(What to work on) Report each line of the data that has "computer" somewhere in it.

(Material for this exercise)
/---

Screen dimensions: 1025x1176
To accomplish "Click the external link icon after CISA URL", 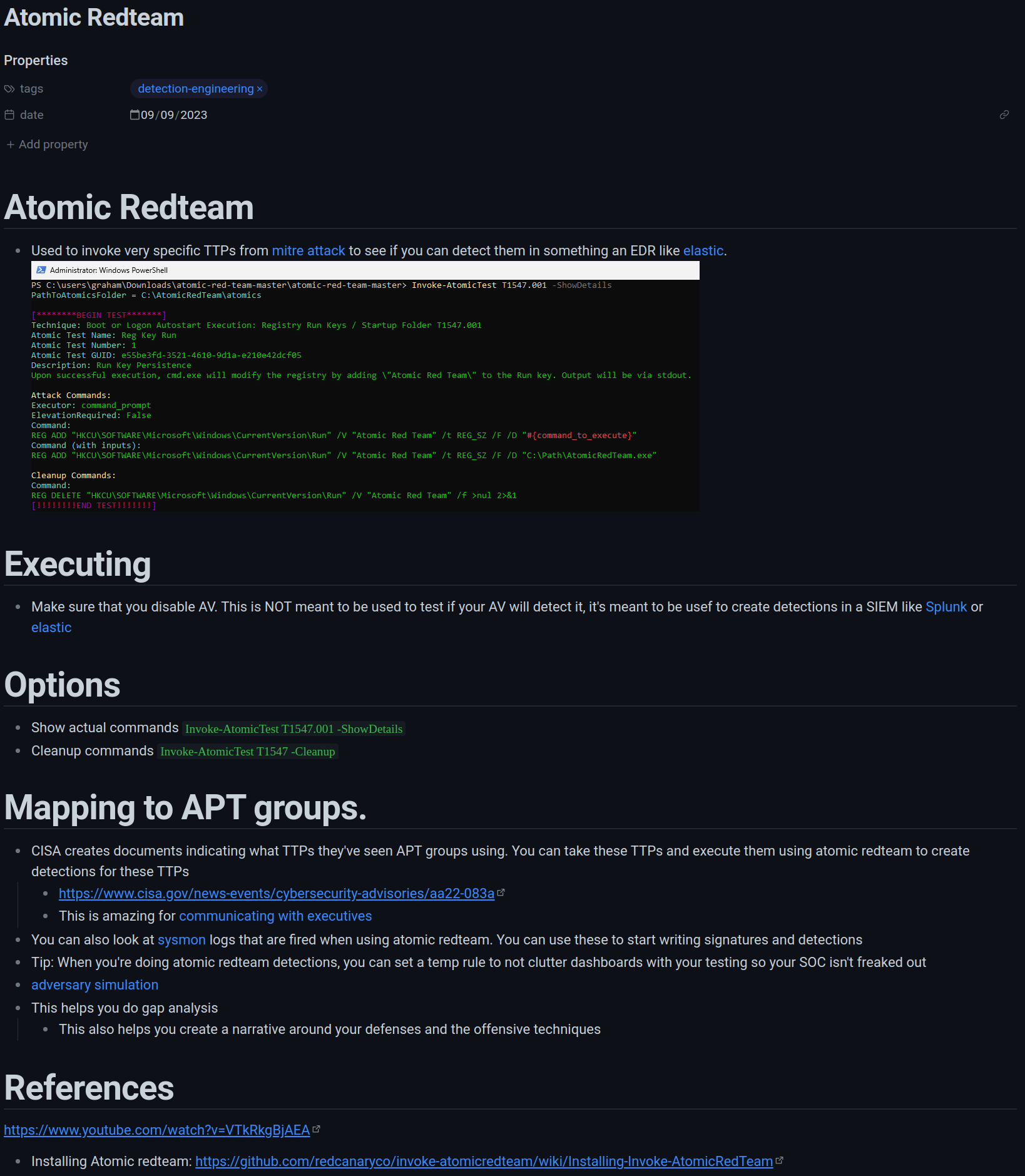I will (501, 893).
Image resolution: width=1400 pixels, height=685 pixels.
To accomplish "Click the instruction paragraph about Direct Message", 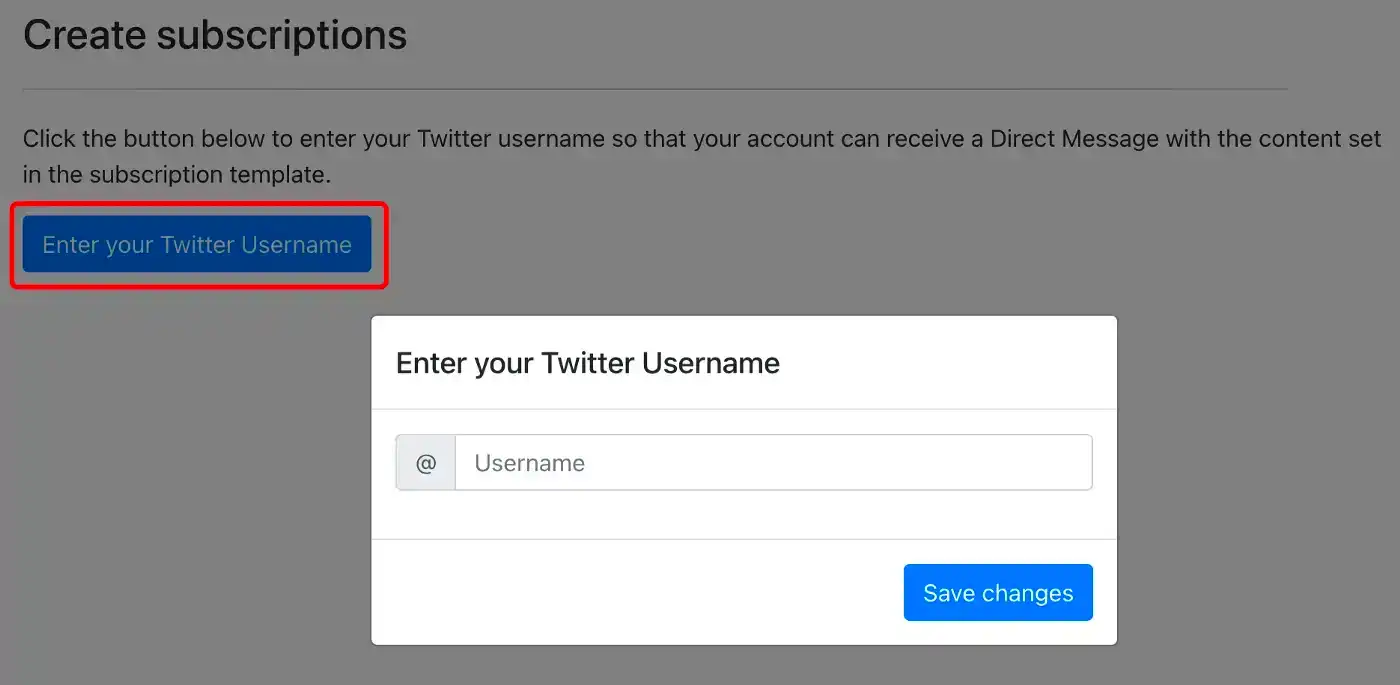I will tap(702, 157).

\---
/---

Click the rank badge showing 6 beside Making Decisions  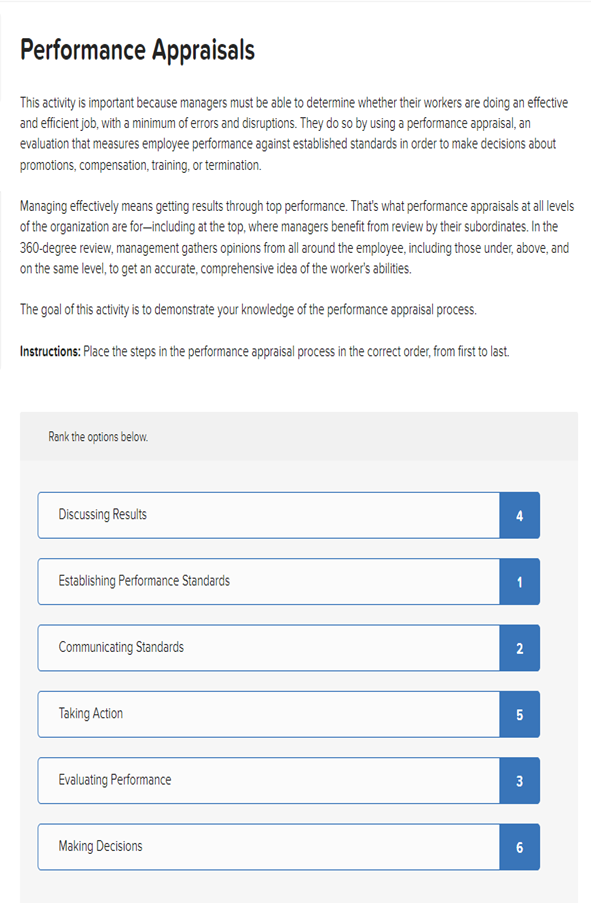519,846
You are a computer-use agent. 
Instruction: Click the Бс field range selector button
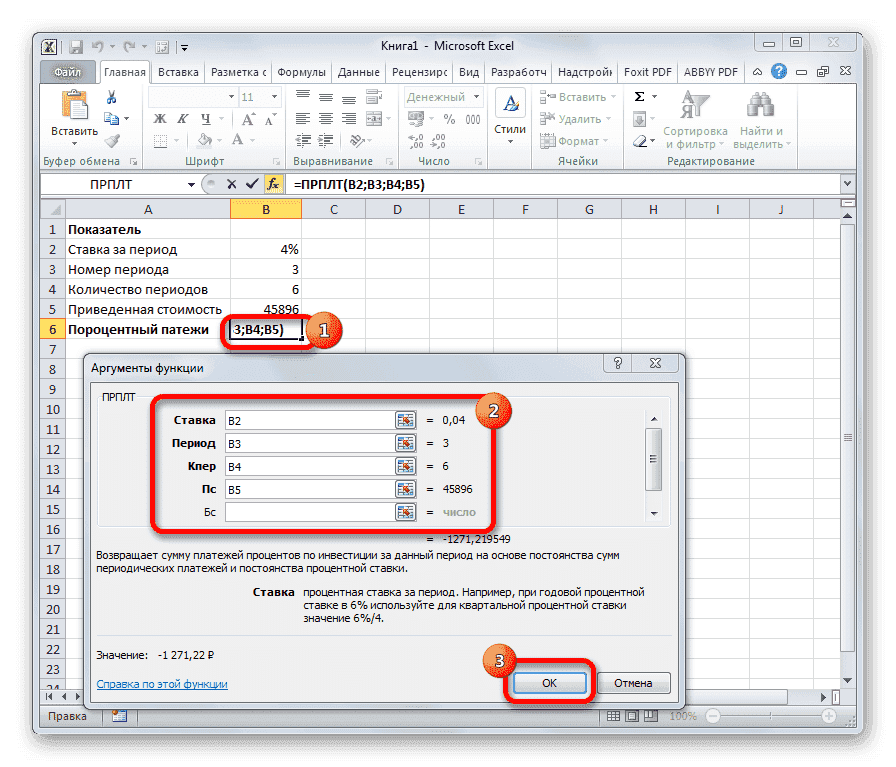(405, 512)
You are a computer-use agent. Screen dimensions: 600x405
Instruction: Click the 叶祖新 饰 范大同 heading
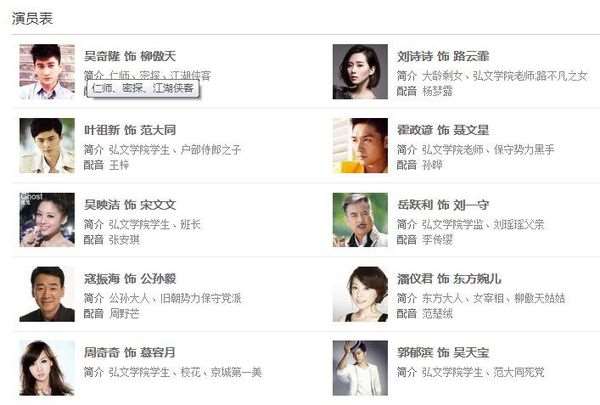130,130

\---
/---

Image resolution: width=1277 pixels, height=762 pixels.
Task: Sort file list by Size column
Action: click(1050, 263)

\---

(Completed task)
You are a computer-use agent. 
You are a computer-use agent. Screen dimensions: 600x405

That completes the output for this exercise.